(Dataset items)
————

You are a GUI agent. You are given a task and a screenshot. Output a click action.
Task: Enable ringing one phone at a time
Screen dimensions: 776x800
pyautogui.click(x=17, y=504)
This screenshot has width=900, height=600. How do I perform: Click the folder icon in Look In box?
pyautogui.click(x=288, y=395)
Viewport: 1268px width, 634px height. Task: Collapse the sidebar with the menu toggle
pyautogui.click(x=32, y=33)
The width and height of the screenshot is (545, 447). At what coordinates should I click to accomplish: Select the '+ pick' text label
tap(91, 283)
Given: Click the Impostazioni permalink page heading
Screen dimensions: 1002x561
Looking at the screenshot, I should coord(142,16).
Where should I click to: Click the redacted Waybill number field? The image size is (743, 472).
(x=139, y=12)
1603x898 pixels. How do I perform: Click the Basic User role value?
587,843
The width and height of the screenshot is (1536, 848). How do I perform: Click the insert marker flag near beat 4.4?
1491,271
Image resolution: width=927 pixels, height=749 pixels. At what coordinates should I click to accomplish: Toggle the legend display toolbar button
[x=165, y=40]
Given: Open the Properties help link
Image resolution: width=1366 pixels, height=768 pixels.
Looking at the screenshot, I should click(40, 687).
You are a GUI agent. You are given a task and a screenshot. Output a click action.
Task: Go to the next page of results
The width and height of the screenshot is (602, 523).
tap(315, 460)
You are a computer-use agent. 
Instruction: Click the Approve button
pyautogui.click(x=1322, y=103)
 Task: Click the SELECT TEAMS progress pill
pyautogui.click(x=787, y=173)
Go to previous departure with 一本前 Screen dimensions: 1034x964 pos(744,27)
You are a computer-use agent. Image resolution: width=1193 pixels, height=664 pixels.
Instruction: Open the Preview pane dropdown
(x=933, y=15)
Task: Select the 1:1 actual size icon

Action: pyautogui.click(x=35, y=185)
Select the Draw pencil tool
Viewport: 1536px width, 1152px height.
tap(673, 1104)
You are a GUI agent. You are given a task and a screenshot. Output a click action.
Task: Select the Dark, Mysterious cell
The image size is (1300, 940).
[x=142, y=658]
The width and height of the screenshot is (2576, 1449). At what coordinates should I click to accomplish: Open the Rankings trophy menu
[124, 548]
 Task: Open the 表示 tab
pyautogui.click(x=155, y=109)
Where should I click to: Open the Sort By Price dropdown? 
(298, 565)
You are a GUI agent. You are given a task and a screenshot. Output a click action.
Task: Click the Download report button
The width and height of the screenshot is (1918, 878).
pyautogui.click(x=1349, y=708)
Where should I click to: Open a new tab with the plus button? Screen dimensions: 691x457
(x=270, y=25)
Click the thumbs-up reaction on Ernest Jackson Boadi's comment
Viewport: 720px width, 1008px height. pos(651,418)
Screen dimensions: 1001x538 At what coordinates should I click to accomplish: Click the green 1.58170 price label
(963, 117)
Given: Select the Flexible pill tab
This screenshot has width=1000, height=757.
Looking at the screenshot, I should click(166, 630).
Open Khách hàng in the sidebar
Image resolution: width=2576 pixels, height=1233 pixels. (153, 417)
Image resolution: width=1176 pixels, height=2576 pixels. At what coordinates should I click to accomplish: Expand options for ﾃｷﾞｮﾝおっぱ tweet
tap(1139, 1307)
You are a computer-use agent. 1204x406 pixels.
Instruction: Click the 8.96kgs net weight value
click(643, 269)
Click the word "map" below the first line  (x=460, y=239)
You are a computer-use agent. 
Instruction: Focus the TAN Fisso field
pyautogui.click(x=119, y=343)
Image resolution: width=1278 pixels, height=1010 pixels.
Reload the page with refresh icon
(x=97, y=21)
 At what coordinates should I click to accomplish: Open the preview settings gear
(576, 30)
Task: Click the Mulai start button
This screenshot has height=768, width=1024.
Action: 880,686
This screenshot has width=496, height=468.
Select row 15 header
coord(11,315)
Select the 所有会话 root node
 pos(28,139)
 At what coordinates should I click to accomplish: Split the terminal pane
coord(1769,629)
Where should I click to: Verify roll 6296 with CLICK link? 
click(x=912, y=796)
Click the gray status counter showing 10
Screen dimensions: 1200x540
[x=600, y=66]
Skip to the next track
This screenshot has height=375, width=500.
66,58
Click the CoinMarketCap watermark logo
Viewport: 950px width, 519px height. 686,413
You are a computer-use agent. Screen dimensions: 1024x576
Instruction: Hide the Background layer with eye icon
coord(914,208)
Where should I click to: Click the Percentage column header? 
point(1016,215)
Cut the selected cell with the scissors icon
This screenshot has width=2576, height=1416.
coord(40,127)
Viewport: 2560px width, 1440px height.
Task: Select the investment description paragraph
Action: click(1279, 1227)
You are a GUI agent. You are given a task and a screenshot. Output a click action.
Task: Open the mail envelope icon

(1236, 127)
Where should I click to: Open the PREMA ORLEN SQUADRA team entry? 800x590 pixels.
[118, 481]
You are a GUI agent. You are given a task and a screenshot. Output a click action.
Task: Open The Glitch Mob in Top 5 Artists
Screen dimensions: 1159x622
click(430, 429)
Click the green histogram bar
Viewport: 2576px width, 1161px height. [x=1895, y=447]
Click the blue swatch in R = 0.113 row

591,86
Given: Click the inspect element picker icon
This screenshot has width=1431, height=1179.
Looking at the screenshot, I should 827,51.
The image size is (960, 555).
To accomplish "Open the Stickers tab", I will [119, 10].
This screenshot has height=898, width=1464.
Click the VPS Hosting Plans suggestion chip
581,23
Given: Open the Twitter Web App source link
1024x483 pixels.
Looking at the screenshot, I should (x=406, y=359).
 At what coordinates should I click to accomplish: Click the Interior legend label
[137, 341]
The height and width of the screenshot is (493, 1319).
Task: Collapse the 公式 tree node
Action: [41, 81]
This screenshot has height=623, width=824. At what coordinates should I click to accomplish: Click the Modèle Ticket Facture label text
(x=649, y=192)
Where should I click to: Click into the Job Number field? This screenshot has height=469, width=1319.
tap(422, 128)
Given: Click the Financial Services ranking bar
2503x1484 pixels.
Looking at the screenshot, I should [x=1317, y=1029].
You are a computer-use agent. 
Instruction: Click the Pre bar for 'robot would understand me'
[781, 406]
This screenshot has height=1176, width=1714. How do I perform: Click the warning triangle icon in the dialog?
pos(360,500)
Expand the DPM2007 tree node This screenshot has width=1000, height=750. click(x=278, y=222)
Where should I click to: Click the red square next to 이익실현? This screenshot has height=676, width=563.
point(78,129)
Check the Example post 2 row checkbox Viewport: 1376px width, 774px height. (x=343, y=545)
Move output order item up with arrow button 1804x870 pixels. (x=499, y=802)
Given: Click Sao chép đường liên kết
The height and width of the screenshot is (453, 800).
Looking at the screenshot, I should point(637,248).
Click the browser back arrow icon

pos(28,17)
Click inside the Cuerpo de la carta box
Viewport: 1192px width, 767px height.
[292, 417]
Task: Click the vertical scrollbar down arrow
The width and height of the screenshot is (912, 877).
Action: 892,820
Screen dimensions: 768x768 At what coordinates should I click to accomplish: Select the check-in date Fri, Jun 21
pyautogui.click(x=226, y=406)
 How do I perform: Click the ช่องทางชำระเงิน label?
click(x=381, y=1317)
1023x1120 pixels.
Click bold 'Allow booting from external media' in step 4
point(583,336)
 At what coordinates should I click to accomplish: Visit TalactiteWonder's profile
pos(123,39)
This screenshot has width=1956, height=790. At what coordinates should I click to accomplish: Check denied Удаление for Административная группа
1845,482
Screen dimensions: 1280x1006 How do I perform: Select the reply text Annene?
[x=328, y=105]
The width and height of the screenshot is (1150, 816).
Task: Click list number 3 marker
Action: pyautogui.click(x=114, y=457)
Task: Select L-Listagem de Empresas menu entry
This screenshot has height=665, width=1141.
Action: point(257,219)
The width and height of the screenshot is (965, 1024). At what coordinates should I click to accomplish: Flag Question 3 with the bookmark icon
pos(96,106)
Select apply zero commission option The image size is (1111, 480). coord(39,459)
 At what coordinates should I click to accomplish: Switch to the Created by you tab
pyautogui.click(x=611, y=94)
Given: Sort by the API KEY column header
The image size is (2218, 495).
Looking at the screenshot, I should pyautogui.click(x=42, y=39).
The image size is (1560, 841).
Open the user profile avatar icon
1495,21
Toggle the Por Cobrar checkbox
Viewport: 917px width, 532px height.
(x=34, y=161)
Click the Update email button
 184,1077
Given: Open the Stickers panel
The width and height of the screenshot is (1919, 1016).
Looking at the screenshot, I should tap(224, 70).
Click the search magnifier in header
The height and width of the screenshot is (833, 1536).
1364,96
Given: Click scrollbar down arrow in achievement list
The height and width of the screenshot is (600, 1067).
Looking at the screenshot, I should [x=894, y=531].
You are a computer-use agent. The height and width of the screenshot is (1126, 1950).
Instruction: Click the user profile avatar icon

————

Exercise requirements:
Pull out every line of the listing that contains the string "icon". Matching is case-sensitive.

Task answer:
This screenshot has width=900, height=600. How do I perform: Click the folder icon in Look In box?
Task: Select the 1:1 actual size icon
Reload the page with refresh icon
Instruction: Hide the Background layer with eye icon
Cut the selected cell with the scissors icon
Task: Open the mail envelope icon
Given: Click the inspect element picker icon
This screenshot has height=1176, width=1714. How do I perform: Click the warning triangle icon in the dialog?
Click the browser back arrow icon
The width and height of the screenshot is (965, 1024). At what coordinates should I click to accomplish: Flag Question 3 with the bookmark icon
Open the user profile avatar icon
Instruction: Click the user profile avatar icon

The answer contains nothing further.